Legs and Feet – The hind legs should be set well apart and the joints of the four legs should be free from defects. The feet preferably should be black in colour, and the pasterns well sprung. Short legs should be avoided as these sheep produce fatter carcases than those with longer legs.

External Reproductive Organs – The testicles, sheath and penis of the ram should be well developed and free from defects. The testicles should not hang too low nor should they be held close to the body. The udder should be sufficiently large but not pendulous in the lactating ewe.

Fleece and Skin – The fleece should be dense and fine and of approximately 23-28 microns. Hairiness in the fleece should be avoided. The colour of the fibres of the face and legs should be light, mousey grey and there should not be any black spots or patches anywhere in the fleece or on the face, ears or legs. The skin should be pink in colour.
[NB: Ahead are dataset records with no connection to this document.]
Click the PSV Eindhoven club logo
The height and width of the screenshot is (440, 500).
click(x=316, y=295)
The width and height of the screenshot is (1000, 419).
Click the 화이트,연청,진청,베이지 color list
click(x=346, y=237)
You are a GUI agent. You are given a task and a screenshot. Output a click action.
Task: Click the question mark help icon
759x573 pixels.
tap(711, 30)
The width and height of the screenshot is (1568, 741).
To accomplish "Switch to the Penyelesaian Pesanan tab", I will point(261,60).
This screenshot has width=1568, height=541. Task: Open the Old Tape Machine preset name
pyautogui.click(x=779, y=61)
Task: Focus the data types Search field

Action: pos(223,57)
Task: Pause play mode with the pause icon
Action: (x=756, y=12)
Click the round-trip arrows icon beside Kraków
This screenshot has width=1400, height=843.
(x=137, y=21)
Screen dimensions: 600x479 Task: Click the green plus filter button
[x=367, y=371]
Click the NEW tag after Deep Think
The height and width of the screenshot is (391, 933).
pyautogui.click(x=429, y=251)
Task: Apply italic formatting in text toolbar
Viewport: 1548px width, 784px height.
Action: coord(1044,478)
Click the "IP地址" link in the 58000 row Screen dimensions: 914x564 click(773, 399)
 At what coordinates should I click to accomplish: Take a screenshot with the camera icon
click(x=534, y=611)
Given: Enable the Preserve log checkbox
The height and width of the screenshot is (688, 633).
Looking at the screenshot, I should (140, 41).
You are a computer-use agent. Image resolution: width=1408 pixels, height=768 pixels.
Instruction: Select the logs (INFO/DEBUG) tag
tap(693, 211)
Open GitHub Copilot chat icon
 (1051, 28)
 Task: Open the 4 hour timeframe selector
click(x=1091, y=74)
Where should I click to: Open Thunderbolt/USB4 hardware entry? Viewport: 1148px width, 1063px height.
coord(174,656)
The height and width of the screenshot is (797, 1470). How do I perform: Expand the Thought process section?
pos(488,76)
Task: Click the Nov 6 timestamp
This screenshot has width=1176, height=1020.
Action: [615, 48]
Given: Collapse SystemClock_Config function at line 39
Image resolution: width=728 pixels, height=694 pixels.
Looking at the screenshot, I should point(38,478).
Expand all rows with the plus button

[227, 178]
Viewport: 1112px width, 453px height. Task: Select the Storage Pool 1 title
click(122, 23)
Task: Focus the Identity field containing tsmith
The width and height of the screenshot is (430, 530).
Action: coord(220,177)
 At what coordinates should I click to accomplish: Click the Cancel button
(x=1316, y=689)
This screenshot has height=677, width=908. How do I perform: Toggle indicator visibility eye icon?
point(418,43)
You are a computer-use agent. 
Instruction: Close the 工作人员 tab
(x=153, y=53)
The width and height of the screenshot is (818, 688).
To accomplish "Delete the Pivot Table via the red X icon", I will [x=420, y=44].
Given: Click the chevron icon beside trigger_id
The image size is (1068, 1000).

The modern Southdown must produce meaty, lean, early maturing lambs when mated to a variety of breeds and crosses of ewes. The forequarters, back, loin and hindquarters should each be muscular and free from excessive fat. Excessive width or flatness across the topline, or too great a depth of body indicate an animal which is too fat.

The major emphasis in selecting and breeding Southdown sheep must be on meatiness or muscling, an absence of excessive fat in any part of the body and a concentration of producing high quality meat in the more desirable and expensive cut areas of the carcase.(Revised description of the Southdown Sheep, 1988).